LLM See, LLM Do: Guiding Data Generation to Target Non-Differentiable Objectives
Luísa Shimabucoro, Sebastian Ruder, Julia Kreutzer, Marzieh Fadaee, Sara Hooker
TL;DR
The paper investigates how synthetic data distillation induces passive inheritance of model properties across LLMs and introduces active inheritance to explicitly steer non-differentiable data attributes during distillation. It presents a large profiling toolkit spanning textual characteristics, social bias, calibration, and toxicity, demonstrating that synthetic data can produce significant, sometimes counterintuitive shifts in generation and evaluation preferences. By leveraging best-of-$k$ sampling and multi-teacher ensembles, active inheritance boosts desirable traits like longer, more diverse text while reducing harmful outputs, and it highlights the dominant role of architecture priors in shaping model preferences. The work offers practical guidance for responsible synthetic-data use, including toxicity mitigation and attribute steering, and contributes a scalable framework for monitoring and controlling LLM-influenced data ecosystems.
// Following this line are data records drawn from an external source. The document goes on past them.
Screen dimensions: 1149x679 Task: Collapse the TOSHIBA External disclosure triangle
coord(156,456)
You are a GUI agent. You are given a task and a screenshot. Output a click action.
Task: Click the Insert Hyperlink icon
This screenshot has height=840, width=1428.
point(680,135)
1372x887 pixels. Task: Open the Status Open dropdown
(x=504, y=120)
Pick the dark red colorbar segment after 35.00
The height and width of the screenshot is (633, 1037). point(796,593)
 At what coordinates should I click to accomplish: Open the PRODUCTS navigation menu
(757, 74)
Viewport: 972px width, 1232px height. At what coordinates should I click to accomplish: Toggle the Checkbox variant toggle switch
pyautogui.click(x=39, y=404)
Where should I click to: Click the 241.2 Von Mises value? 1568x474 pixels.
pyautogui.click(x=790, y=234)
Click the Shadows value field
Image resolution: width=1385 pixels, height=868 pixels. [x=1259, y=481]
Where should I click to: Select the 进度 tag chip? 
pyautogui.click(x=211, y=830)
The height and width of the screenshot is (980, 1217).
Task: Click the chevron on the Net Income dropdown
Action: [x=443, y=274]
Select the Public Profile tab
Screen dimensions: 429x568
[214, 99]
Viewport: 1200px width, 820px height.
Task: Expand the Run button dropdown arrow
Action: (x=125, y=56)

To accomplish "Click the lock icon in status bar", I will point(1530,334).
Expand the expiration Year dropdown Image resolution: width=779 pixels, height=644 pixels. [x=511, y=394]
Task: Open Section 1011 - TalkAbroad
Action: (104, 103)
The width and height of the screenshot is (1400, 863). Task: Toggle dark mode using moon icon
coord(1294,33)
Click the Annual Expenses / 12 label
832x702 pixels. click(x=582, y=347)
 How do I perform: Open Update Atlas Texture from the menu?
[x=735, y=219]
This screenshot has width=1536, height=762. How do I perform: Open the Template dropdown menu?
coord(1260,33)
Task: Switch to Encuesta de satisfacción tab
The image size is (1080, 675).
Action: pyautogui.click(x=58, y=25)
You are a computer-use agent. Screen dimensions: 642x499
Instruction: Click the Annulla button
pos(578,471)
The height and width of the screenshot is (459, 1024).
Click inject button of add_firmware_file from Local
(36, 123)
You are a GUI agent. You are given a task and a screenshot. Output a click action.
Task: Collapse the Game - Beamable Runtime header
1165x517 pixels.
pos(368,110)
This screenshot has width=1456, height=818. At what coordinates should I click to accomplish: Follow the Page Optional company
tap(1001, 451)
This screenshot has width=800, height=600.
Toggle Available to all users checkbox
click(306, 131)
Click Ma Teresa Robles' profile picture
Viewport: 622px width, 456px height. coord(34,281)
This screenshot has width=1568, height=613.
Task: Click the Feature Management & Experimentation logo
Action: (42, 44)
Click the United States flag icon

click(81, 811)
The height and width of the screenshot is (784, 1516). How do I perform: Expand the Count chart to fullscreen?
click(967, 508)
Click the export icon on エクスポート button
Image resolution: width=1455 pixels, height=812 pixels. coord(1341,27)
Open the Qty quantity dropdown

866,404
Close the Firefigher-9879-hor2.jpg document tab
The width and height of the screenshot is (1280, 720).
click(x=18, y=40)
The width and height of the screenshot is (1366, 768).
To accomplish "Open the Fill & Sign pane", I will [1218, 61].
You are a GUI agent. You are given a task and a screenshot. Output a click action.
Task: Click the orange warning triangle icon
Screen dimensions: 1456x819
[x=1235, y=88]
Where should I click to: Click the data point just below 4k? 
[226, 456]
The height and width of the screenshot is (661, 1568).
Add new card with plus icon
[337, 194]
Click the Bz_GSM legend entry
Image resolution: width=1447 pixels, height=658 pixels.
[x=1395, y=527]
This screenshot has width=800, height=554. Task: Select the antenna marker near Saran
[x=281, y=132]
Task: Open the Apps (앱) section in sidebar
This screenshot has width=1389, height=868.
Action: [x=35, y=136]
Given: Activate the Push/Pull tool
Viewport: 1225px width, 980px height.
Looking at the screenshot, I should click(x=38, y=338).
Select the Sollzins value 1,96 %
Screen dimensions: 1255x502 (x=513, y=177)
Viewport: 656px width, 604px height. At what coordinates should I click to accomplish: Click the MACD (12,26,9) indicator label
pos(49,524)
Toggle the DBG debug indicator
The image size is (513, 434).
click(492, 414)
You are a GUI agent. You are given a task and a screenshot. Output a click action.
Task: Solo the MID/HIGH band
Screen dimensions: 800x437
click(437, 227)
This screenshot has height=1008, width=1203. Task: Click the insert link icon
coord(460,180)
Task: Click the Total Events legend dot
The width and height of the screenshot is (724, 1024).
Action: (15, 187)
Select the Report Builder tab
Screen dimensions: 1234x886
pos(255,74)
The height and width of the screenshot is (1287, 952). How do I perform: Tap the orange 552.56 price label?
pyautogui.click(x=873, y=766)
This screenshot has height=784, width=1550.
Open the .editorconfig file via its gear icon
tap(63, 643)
Overall, it advances understanding of how to harness synthetic data responsibly to attain targeted generation profiles and safer AI systems in real-world evaluation pipelines.
Abstract
The widespread adoption of synthetic data raises new questions about how models generating the data can influence other large language models (LLMs) via distilled data. To start, our work exhaustively characterizes the impact of passive inheritance of model properties by systematically studying the consequences of synthetic data integration. We provide one of the most comprehensive studies to-date of how the source of synthetic data shapes models' internal biases, calibration and generations' textual attributes and preferences. We find that models are surprisingly sensitive towards certain attributes even when the synthetic data prompts appear "neutral". which invites the question whether this sensitivity can be exploited for good. Our findings invite the question can we explicitly steer the models towards the properties we want at test time by exploiting the data generation process? This would have historically been considered infeasible due to the cost of collecting data with a specific characteristic or objective in mind. However, improvement in the quality of synthetic data, as well as a shift towards general-purpose models designed to follow a diverse way of instructions, means this question is timely. We propose active inheritance as a term to describe intentionally constraining synthetic data according to a non-differentiable objective. We demonstrate how active inheritance can steer the generation profiles of models towards desirable non-differentiable attributes, e.g. high lexical diversity or low toxicity.